His third suggestion was to build a national network connecting professional areas like healthcare, sports, and experiences of domestic culture with overall tourism.

Next is to build a mechanism to help investors gain better access to capital sources. “For example, allowing foreigners to buy condotel products will mean not only more capital inflows but also lure more wellness tourism visitors to Vietnam,” Hoang said.

His fifth and sixth suggestions were to strengthen national management capacity in the sector and improve marketing and promotion efforts.

For the problem of limited capital sources, Can Van Luc, chief economist at BIDV bank, said Vietnamese laws do not allow foreigners to have land use rights, and a suitable approach to this is important.

"My point of view is to consider allowing foreigners to buy and own landed houses and other types of real estate in Vietnam, like resorts, so that there could be more capital for the economy. But this must ensure safety and assure the benefits of all parties."

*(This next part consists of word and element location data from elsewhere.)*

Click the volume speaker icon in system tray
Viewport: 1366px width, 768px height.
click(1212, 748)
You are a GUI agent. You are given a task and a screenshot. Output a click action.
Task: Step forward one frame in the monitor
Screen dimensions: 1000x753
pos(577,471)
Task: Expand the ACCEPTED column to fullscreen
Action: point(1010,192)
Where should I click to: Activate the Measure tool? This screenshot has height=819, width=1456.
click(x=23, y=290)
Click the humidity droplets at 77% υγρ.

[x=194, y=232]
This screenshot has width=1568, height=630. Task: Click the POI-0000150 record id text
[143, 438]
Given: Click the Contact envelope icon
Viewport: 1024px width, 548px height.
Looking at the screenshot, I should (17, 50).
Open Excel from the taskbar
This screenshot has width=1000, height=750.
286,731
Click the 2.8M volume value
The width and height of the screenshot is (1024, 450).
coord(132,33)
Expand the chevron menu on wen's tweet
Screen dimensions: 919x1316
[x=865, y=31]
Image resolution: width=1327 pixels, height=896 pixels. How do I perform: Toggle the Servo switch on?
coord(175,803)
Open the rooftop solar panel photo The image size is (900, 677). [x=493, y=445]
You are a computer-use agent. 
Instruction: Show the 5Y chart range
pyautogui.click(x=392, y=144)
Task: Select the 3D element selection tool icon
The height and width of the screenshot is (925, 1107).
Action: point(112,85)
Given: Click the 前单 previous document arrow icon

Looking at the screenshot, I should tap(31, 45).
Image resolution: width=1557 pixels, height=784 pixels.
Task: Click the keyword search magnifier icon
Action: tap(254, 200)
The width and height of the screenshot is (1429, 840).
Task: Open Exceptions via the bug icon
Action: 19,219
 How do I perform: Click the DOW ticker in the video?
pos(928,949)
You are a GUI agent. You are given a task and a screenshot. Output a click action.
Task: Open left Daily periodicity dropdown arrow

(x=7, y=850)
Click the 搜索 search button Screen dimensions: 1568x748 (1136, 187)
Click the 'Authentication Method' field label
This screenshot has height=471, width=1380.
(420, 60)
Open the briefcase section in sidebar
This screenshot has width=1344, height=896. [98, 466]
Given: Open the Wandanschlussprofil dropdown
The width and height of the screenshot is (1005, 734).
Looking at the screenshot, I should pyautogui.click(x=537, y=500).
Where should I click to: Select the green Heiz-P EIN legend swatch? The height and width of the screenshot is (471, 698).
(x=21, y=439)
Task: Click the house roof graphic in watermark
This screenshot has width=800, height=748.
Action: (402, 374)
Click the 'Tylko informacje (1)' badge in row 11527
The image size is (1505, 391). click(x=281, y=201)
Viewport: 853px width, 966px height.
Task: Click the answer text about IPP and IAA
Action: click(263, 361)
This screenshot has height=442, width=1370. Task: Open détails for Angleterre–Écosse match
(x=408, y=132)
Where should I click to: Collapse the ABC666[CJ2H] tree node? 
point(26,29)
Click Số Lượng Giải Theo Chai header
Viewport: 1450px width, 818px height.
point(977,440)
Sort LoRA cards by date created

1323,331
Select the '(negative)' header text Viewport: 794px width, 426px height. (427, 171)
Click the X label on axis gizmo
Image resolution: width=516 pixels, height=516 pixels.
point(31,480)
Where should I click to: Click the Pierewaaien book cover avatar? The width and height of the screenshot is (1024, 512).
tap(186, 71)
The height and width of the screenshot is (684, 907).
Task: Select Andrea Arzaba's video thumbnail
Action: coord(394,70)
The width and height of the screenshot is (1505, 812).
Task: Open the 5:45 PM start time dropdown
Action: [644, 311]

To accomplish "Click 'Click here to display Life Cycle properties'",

Luc said investors in real estate, including wellness-based projects, should not rely much on banking loans, and that more should come from corporate bonds, private equity firms and investment funds. He also advised investors to pay close attention to urban development plans in localities and learn from other countries.

He also suggested the government allows foreigners to use resort and wellness real estate as collaterial to acquire loans for investments.

According to Nguyen Dinh Tho, director of the Institute of Strategy and Policy on Natural Resources and Environment, there is a lack of legal bases to develop resort and wellness real estate. There are also limitations in policies on immigration, immigration and visas.

"If we want to develop resort real estate, we need to open up in terms of policies. For example, the current Law on Construction allows foreigners to own apartments, but the Land Law does not allow them to own landed houses."